Bouncing between Suffolk Downs in East Boston and Finger Lakes Race Track in Farmington, N.Y., the refined and upright gelding, who possessed hidden talents that could make him great, tried to plug himself into the gritty life, where he floundered.
In 41 starts, he had just a single victory in the battle for small purse money, before he finished out his career as the ugly winter of 2012 closed in. With a mere $16,000 in lifetime earnings, his real talents were hidden.
Real Gentleman
Barn name: Rio
Sire: Gone for Real
Dam: Sunshine Star, by Star de Naskra
Foal date: Feb. 5, 2006But soon he would show he could outperform most Thoroughbreds!
After cooling his heels for two months at a New Hampshire farm, a dressage rider and her top-level equestrian coach came to inspect the bay gelding they’d spotted online in a video, which showed Real Gentleman cantering with the balance of a ballerina.
“We found him on a cold, rotten Sunday at the end of January 2012,” says Ann Seamonds, a longtime dressage rider. While nursing a cold and feeling a bit sorry for herself, she’d surfed the Net and discovered the bay Thoroughbred’s video on Facebook. And she saw in that brief footage a glimpse of talent that never did him any good on the track. “He had the most lovely presence and a lovely balance and a canter to die for. The walk and the canter are the two most important gaits in Dressage. The trot you can improve a little. And I loved his eye—he had a calm eye.”
And his looks matched his temperament.
With snow swirling on the blustery wind, he was expertly put through his paces by trainer and jockey Jackie Falk, says Seamonds, noting, “He never put a foot wrong. She even jumped him over a snow bank.”
It took Seamonds and her coach, Pan Am Games winning dressage rider Mary Howard of Brentwood, N.H. about two minutes to see the regal bearing of an undiscovered star. “My trainer looked at him, then she looked at me and said, ‘He’s coming home with us.’ At this point, I wasn’t thinking of having a show horse to go up the levels with. I just really loved him.”
After shipping him to Five Stars Farm in Brentwood, the pair started training Real Gentleman for the beautiful sport of Dressage with no expectations.

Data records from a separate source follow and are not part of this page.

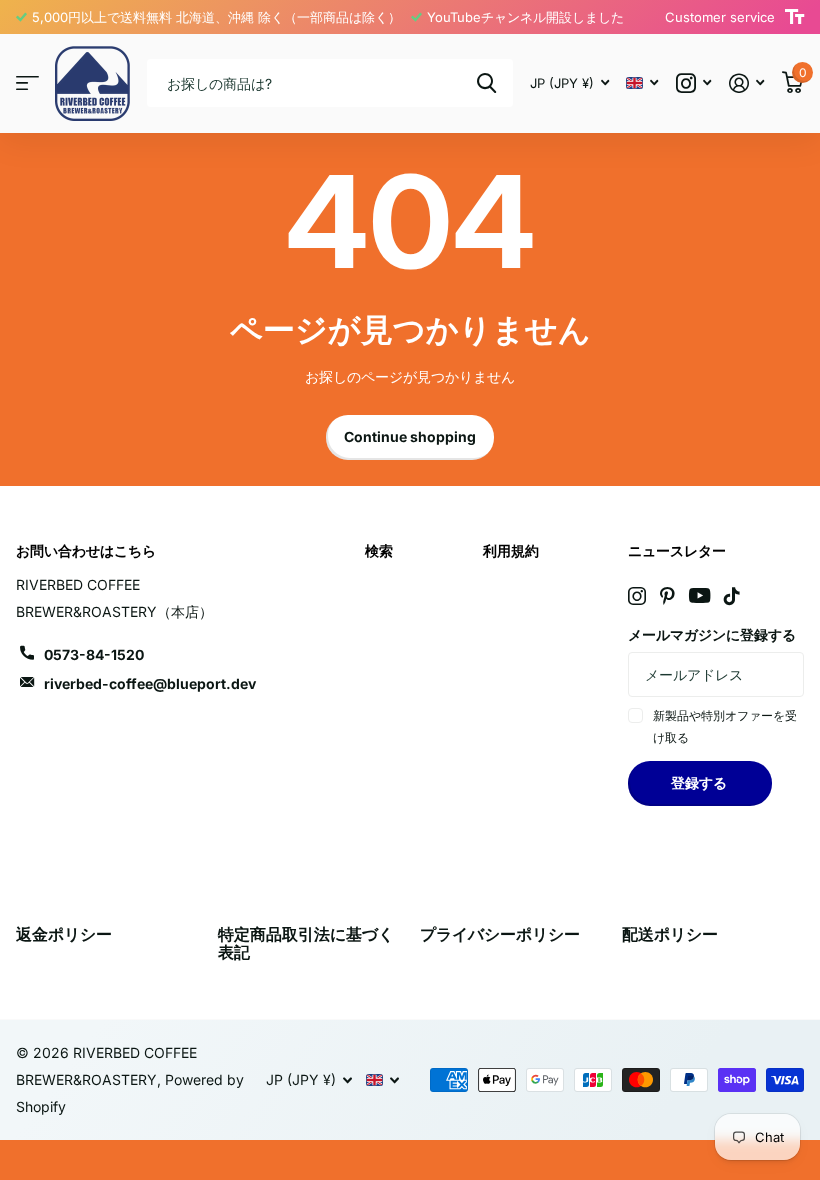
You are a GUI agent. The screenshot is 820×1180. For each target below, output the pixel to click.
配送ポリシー (670, 934)
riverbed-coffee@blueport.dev (150, 683)
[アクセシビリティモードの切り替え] (794, 17)
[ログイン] (746, 83)
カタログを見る (27, 83)
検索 (486, 83)
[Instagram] (637, 596)
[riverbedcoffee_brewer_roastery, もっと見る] (693, 83)
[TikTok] (732, 596)
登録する (700, 782)
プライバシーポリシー (500, 934)
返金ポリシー (64, 934)
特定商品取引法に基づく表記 (306, 943)
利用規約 (511, 550)
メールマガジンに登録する (712, 634)
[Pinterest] (667, 596)
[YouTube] (699, 595)
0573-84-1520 (94, 654)
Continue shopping (410, 436)
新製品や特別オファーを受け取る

And one day, the confusion cleared and something just clicked for the gelding as he found his natural calling. “One day the look in his eye changed and it was like he realized in that moment what he was supposed to do,” Seamonds says. “After that, he never said no.”
And while onlookers might say, “No way!” the well built racehorse charged up the ranks of the Dressage discipline, conquering Levels 1 through 3 to compete and win at Level 4. This year, after winning his first 3rd Level show with a score of 71 percent, he debuted at the 4th Level at the University of New Hampshire earlier this summer with a score just under 63 percent, Seamonds says.
With reins gently held by skilled working student Bethany Larsen, Real Gentleman is expected to crack into Prix St. George next year, once he gradually builds strength. An unsung racehorse with the bearing of nobility is leaving all the racehorses he competed against in the dust as he conquers Dressage levels few horses can attain.
“He is a warhorse who found his true calling as a Dressage horse,” Seamonds says. “He is becoming a real ambassador for the OTTBs in Dressage.”